Data supplied.
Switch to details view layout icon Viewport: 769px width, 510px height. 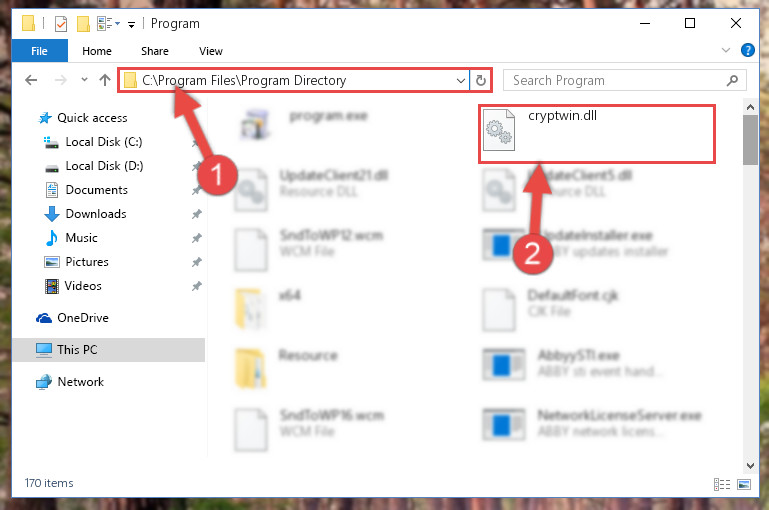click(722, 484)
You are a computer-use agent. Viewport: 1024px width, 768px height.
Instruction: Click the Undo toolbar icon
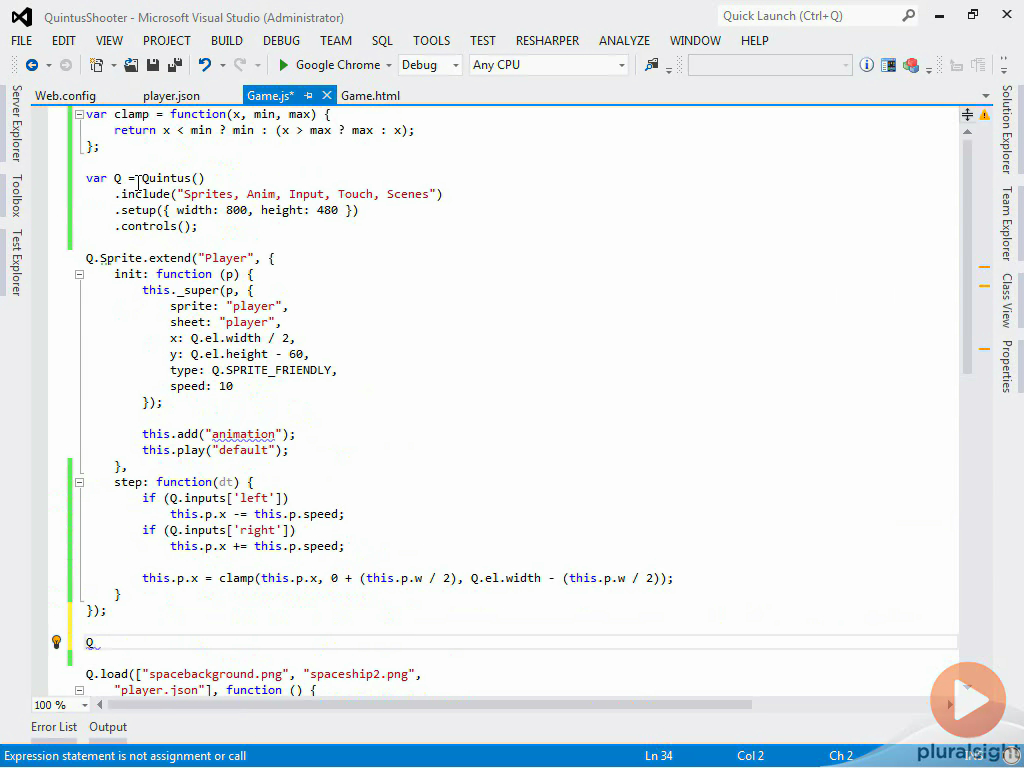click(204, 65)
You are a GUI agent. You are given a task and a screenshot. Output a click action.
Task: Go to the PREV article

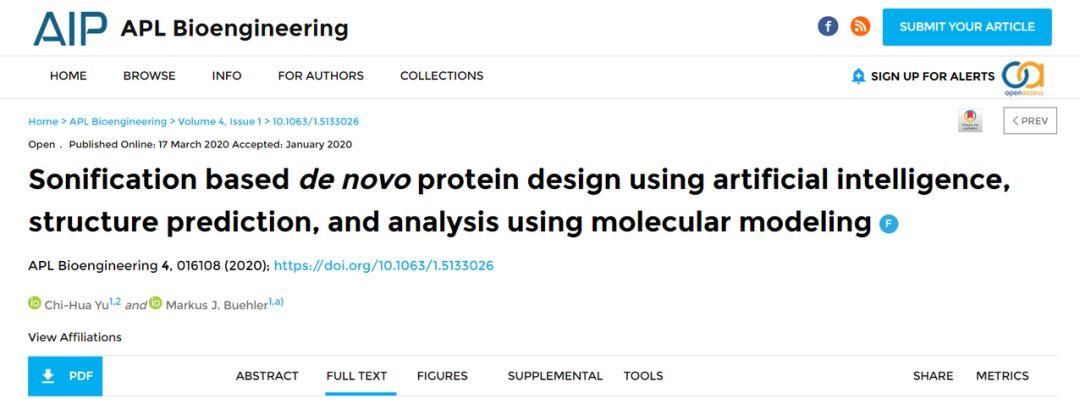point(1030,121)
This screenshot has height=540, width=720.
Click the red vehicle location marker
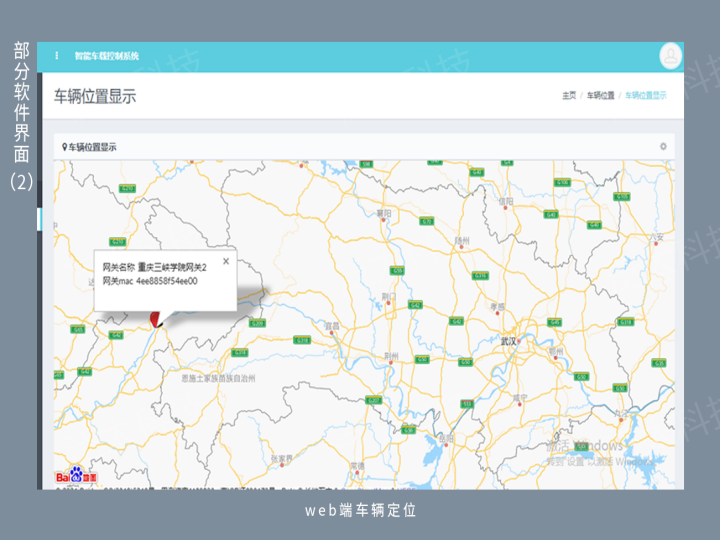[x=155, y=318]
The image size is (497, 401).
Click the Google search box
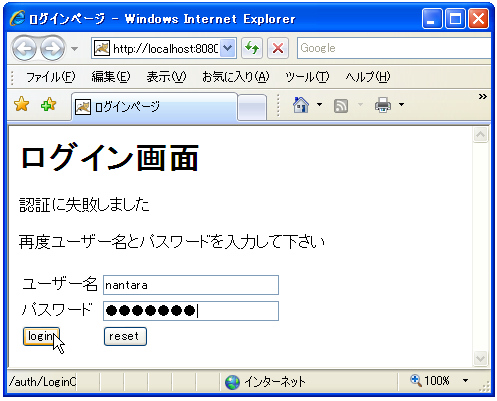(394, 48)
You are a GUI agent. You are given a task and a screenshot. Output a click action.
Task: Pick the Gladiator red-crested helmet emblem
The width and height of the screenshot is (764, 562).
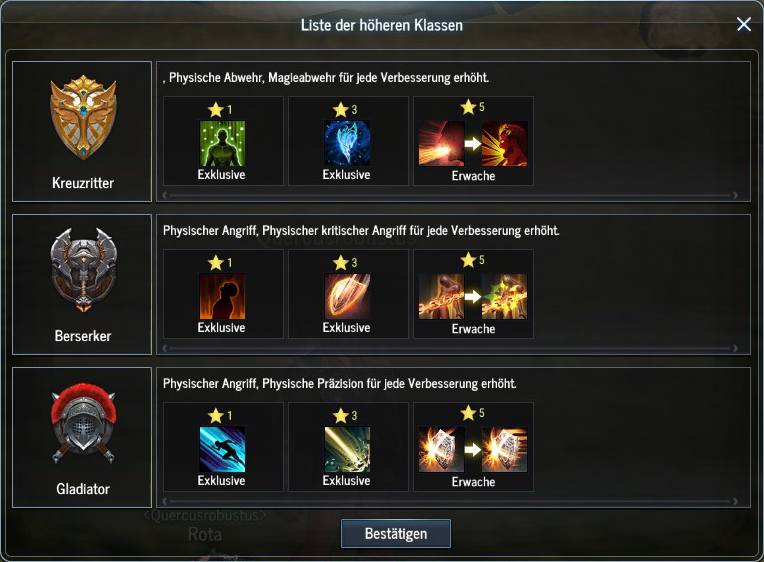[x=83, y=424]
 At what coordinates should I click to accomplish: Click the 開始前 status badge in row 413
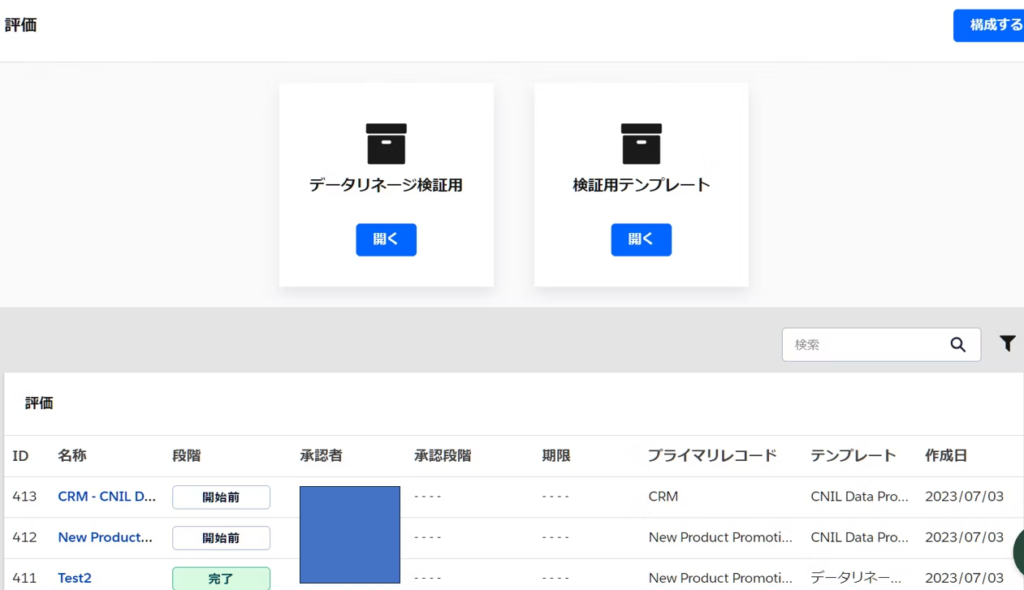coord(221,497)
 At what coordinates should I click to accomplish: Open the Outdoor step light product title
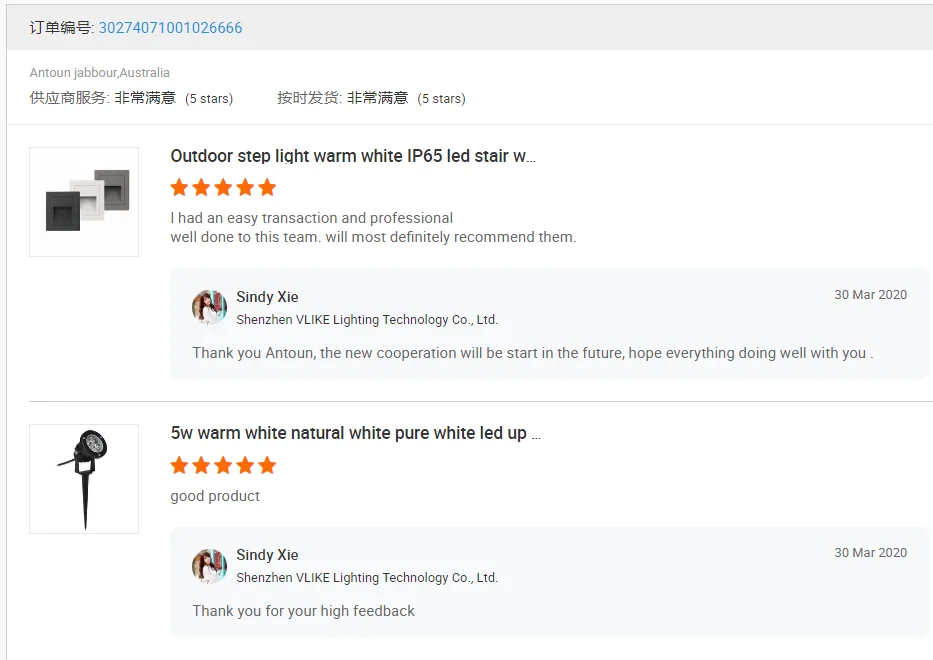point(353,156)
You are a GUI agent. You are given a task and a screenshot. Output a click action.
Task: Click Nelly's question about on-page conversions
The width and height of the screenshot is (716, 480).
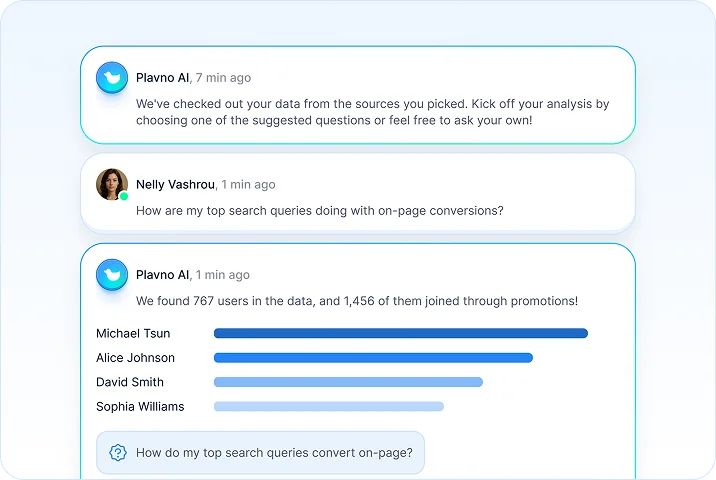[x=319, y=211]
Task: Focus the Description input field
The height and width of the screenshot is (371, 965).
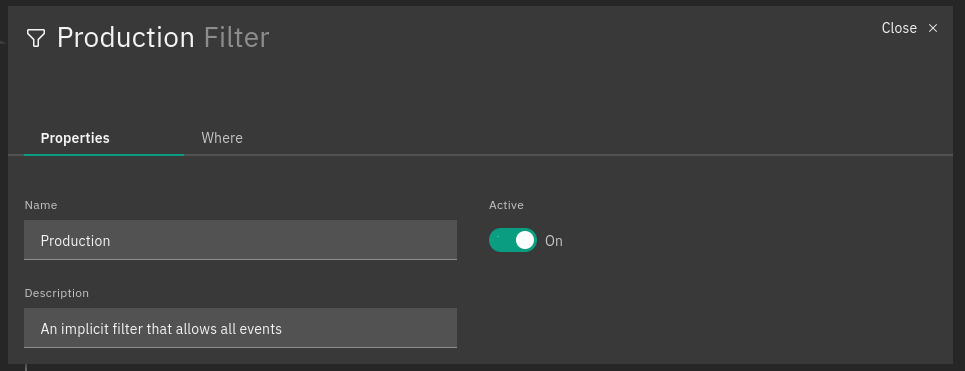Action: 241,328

Task directions.
What you set down should be exactly the lines from the line containing "Task: Pick the" to the last line of the entries above, both included, with no pictures.

Answer for the task.
Task: Pick the Gladiator red-crested helmet emblem
The width and height of the screenshot is (764, 562).
[x=83, y=424]
 At what coordinates should I click to accomplish: Click the 開始前 status badge in row 413
coord(221,497)
 At what coordinates should I click to accomplish: Open the Outdoor step light product title
point(353,156)
You are a GUI agent. You are given a task and a screenshot. Output a click action.
Task: Click Nelly's question about on-page conversions
The width and height of the screenshot is (716, 480).
[x=319, y=211]
Task: Focus the Description input field
The height and width of the screenshot is (371, 965).
Action: 241,328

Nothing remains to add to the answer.